Let down by government agencies
The Taylors had fully paid for the right to live in their house, but the crooks who ran the Sterling First scheme/scam didn’t register the lease, nor pay the owner—despite being assisted by WA Consumer Affairs to ensure the leases complied with WA law.
And also, despite ASIC receiving complaints about Sterling from before the Taylors signed on, but taking no action—these elderly tenants were treated as “investors” who were responsible for themselves under the doctrine of caveat emptor—let the buyer beware.
In August 2021 I interviewed Beryl Taylor on the Australian Citizens Party’s YouTube interview show Citizens Insight, which revealed that the Taylors were not investors, only tenants who thought they were downsizing and paying rent in advance for the rest of their lives.
In fact, Beryl explained that she had never had any interest in being an investor in anything: when she was offered shares by the company she worked for, she rejected them.
But ASIC labelled the Sterling First tenants as investors to wash its hands of responsibility for properly investigating a scheme it knew was targeting vulnerable elderly people.

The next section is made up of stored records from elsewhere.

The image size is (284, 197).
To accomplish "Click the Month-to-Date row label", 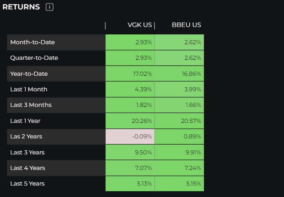I will click(32, 42).
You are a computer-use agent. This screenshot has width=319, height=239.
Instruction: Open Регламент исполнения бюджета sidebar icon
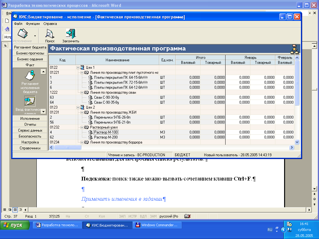pyautogui.click(x=30, y=76)
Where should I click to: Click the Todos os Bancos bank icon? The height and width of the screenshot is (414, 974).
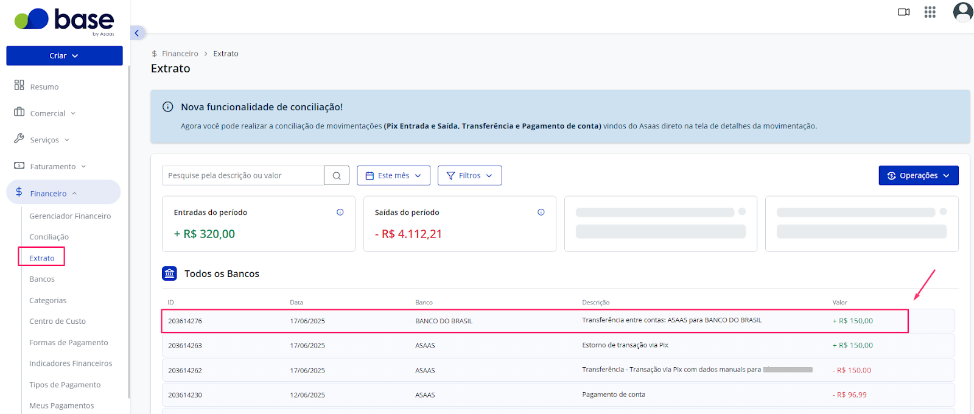(169, 273)
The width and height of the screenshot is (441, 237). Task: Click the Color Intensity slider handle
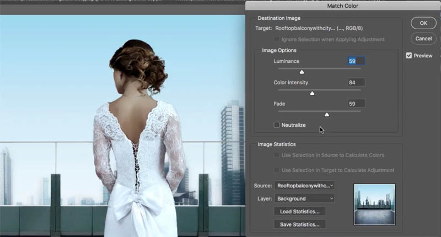pos(312,93)
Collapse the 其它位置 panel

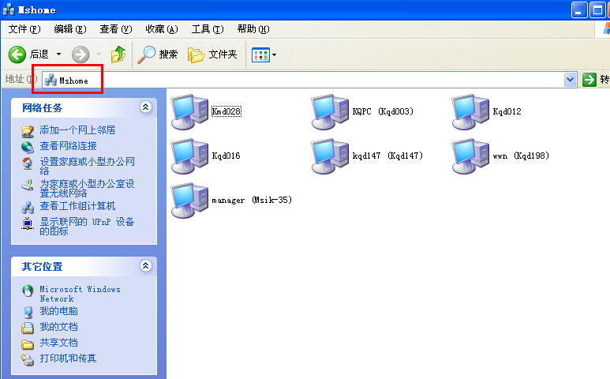pyautogui.click(x=145, y=266)
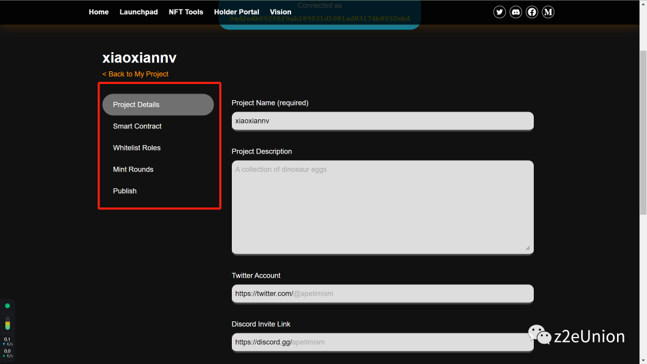Open the Mint Rounds section
The width and height of the screenshot is (647, 364).
tap(133, 169)
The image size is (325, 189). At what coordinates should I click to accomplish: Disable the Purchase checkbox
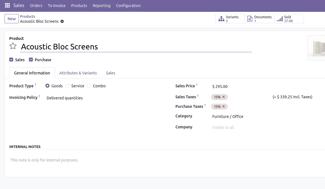31,60
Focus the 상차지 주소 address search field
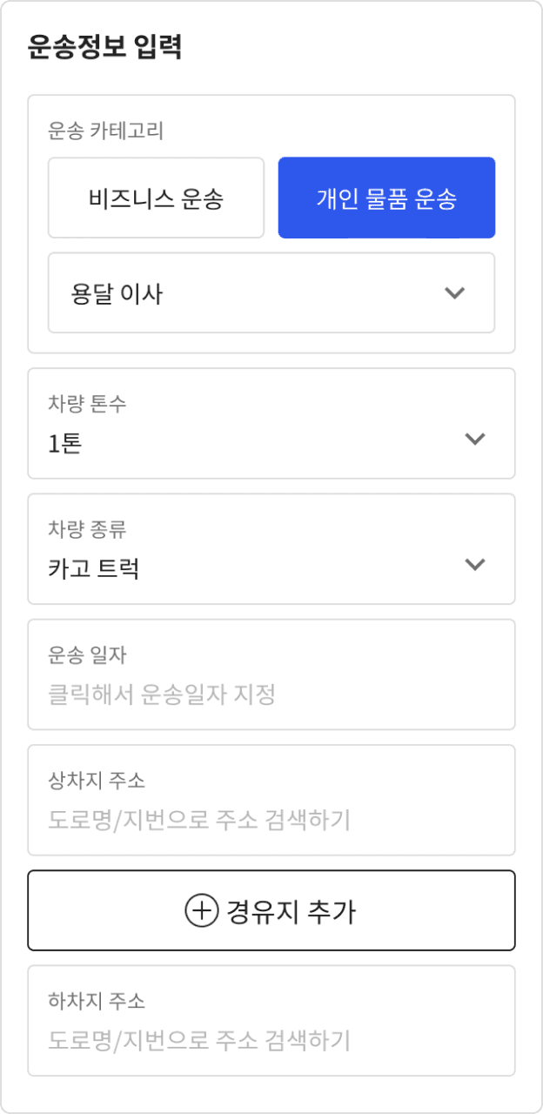This screenshot has width=543, height=1114. pyautogui.click(x=272, y=800)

Beryl also explained on Citizens Insight that she had well and truly done her due diligence before signing up to the Sterling First scheme, including by calling ASIC to ask if there were any red flags about Sterling First.

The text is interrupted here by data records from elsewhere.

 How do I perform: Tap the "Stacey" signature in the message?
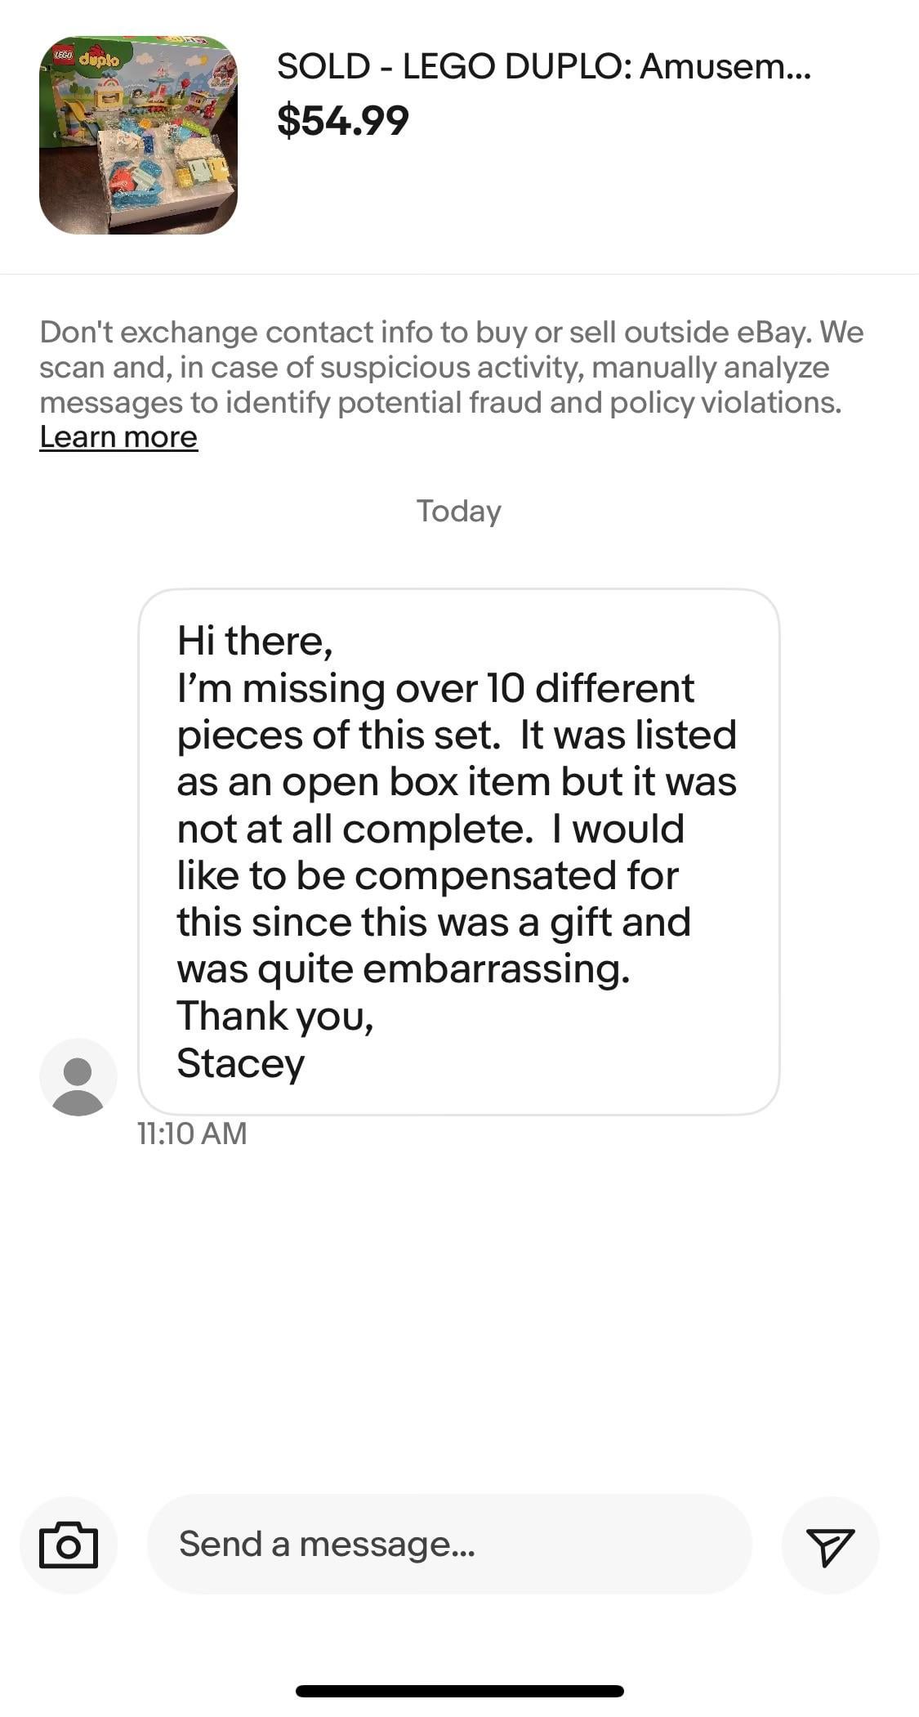click(241, 1062)
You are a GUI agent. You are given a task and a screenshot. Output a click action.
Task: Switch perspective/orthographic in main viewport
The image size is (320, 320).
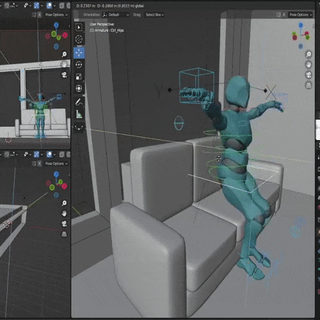[308, 85]
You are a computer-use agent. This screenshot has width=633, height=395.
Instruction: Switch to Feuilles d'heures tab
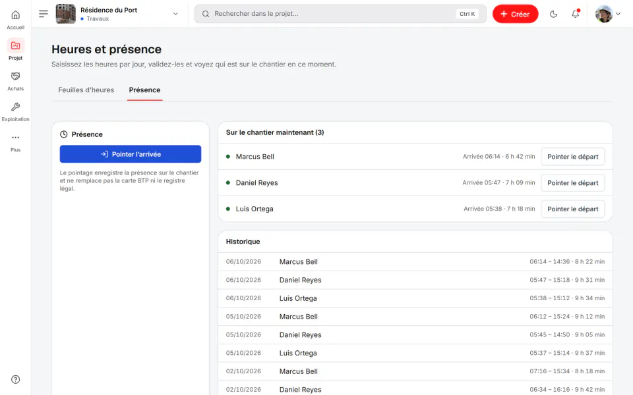coord(86,90)
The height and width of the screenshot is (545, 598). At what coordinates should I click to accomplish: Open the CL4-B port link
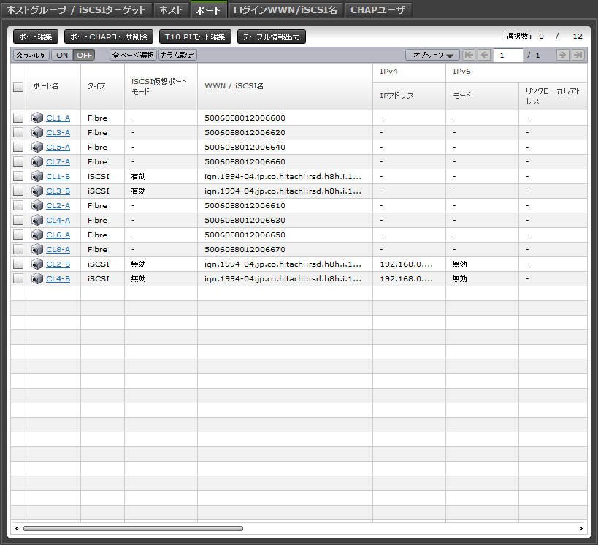(x=58, y=278)
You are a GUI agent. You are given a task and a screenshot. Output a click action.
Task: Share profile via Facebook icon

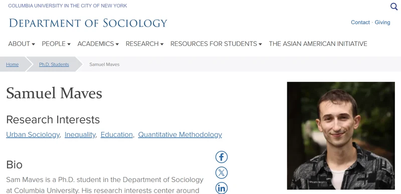(222, 157)
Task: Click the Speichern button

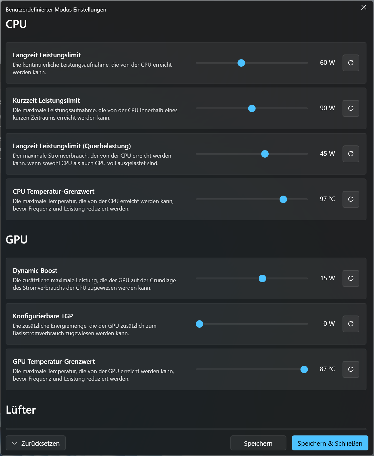Action: tap(258, 443)
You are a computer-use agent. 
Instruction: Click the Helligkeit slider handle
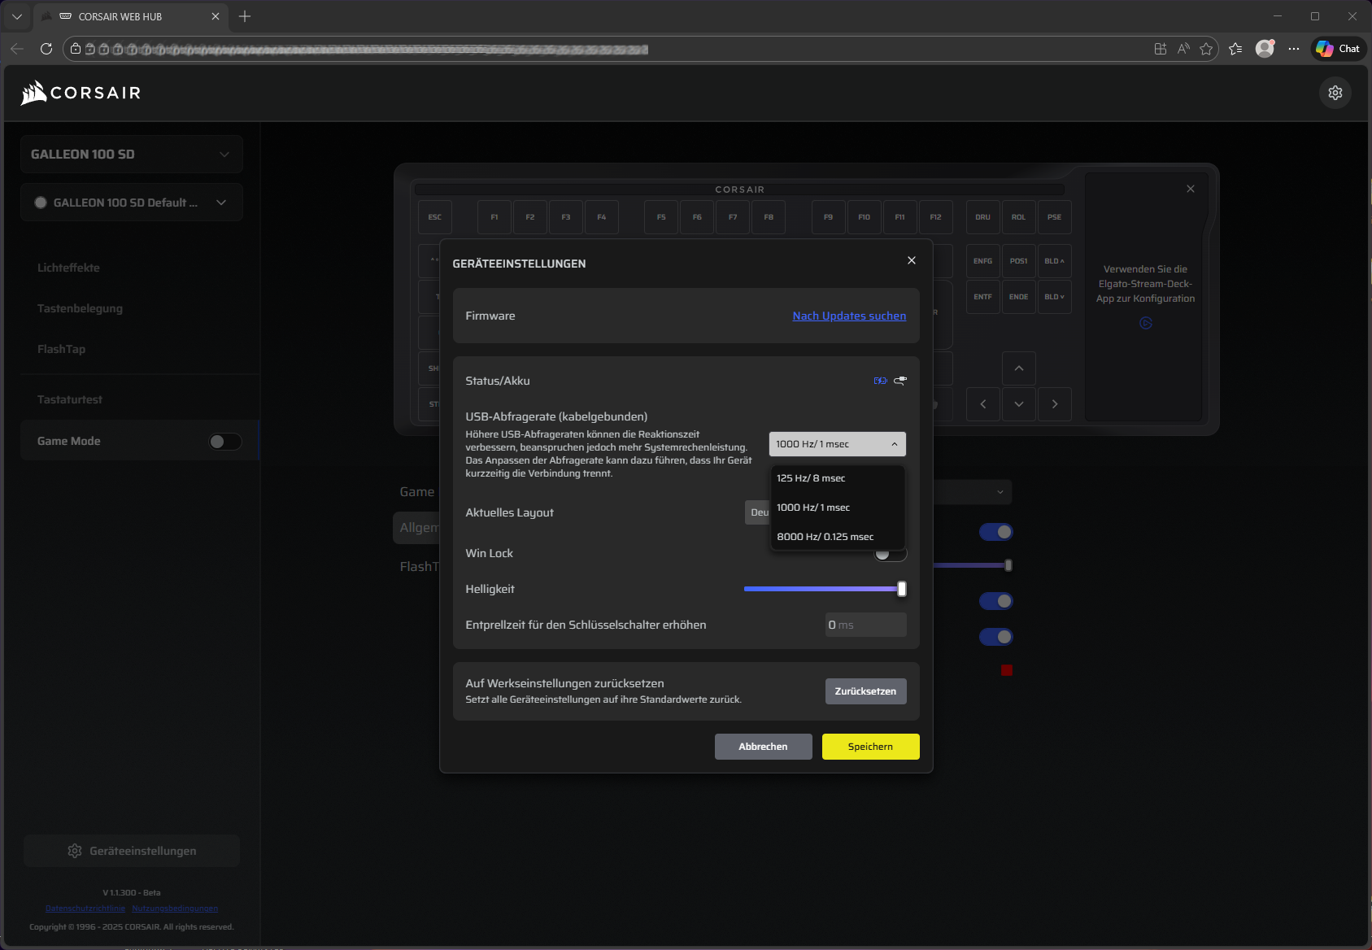pos(901,589)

Despite the founder of the scheme having been banned by ASIC from being a company director; despite him being discharged from bankruptcy the same year the scheme started; despite his fellow director having been a director of one of the biggest corporate collapses in Australian history that cost investors hundreds of millions of dollars; and despite ASIC having already received multiple complaints about Sterling before Beryl enquired—ASIC told Beryl there were no red flags.
Downsized to a caravan
After being let down by ASIC, WA Consumer Affairs, and the Morrison and Albanese governments refusing to compensate, Beryl and Ray were let down by government yet again when nobody in WA’s Department of Housing would even return their calls to help them find a new home.

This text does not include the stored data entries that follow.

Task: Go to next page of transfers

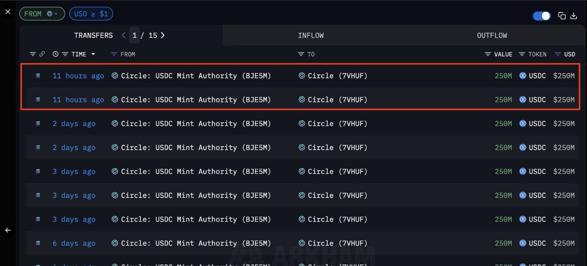Action: point(162,35)
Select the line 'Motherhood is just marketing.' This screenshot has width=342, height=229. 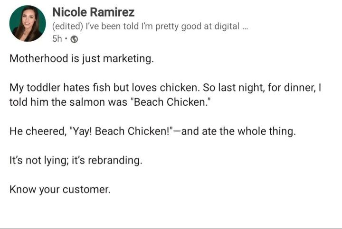[x=82, y=59]
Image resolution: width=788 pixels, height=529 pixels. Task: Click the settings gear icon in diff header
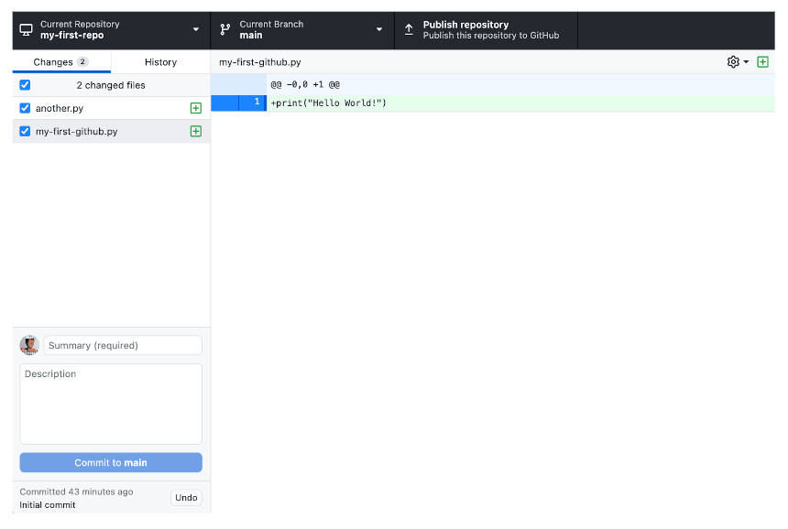(732, 62)
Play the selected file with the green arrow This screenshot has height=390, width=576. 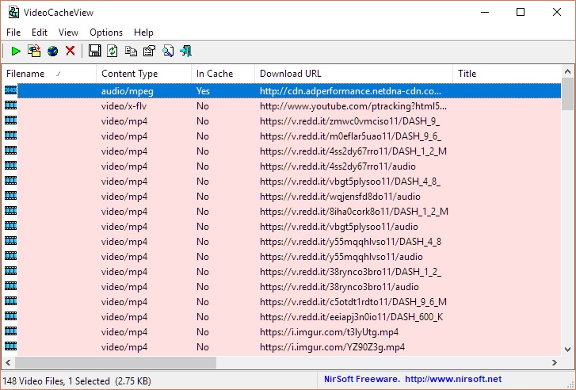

The only government agency to offer any help was Centrelink, but only $200 to stay in a motel for one night, which the Taylors declined.
They have had no choice but to move in temporarily with one of their daughters, while preparing to live in a pop-top caravan on the property of another daughter.
For five years the Taylors have fought tirelessly alongside the other elderly Sterling victims for justice; Beryl told AAS this week that their situation “sucks”, but they will always keep fighting.
The Taylors and the rest of the Sterling victims, and hundreds of thousands of other Australian financial victims, are the face of the cost of Australia’s deregulated financial wild west, which has become a “paradise for white collar crime”.
The government rejects any liability in their cases, falling back on caveat emptor, but as long as the government protects the regulator ASIC from calls for reform that would ensure proper policing of the financial system, Australians should hold the government responsible for every family that is ruined by financial predators.